[DATASET RECORDS — start]

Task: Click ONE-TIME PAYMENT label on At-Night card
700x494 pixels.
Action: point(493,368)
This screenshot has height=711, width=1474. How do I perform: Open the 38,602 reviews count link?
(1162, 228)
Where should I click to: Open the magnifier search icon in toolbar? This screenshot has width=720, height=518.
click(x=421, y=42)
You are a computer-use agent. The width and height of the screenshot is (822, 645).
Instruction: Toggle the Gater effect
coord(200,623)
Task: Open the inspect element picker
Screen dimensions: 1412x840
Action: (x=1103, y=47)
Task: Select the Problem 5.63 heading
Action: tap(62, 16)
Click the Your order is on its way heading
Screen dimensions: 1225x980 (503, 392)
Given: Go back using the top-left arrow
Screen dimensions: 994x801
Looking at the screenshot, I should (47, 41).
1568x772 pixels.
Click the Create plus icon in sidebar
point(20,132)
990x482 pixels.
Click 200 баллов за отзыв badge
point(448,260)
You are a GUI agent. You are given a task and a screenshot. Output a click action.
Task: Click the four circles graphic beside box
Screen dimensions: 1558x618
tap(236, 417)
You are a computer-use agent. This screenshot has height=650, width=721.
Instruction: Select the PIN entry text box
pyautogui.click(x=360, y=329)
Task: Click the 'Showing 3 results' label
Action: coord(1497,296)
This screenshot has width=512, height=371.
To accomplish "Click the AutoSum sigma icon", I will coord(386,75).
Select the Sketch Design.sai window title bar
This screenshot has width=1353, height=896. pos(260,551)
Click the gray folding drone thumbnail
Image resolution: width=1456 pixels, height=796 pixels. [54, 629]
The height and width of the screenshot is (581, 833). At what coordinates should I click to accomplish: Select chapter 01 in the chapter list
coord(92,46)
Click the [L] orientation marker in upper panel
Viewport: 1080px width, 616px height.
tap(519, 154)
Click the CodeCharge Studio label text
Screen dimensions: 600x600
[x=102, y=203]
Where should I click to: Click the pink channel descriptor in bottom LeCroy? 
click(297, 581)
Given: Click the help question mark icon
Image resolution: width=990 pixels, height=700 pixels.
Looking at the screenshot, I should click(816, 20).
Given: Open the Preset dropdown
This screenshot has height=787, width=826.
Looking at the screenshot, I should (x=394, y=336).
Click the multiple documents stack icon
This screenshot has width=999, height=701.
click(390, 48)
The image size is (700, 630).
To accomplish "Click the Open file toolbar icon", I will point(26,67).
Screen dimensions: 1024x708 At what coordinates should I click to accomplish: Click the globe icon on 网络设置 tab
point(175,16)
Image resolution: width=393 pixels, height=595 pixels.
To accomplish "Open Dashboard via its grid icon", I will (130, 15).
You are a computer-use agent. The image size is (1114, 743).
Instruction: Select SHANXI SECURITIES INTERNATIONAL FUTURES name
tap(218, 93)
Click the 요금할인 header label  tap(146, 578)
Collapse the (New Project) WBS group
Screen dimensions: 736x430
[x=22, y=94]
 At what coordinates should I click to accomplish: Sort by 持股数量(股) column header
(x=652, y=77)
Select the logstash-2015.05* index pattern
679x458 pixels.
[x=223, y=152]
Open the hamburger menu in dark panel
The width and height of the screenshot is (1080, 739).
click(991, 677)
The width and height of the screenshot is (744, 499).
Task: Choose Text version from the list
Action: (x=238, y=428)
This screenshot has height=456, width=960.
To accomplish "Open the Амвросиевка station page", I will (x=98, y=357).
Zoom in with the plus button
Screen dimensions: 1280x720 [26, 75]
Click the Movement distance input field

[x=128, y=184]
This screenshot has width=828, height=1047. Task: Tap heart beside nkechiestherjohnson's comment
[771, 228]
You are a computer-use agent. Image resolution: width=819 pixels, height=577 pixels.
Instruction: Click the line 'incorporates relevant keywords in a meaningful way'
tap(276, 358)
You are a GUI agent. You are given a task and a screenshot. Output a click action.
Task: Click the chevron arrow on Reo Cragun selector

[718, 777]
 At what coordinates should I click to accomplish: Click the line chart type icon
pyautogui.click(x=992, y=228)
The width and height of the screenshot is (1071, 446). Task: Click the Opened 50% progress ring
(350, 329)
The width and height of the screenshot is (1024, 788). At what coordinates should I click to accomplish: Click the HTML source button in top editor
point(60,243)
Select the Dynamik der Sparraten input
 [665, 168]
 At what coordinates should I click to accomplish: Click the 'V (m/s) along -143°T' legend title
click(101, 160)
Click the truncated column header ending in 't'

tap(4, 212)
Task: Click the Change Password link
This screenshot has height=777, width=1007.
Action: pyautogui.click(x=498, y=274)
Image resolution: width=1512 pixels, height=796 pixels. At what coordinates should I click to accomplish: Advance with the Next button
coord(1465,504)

[DATASET RECORDS — finish]

WHAT YOU NEED TO DO:
Search the material for the string "size" and show every line that has it.

WORKED SOLUTION:
The image size is (700, 630).
You are a computer-use agent. The image size is (1114, 743).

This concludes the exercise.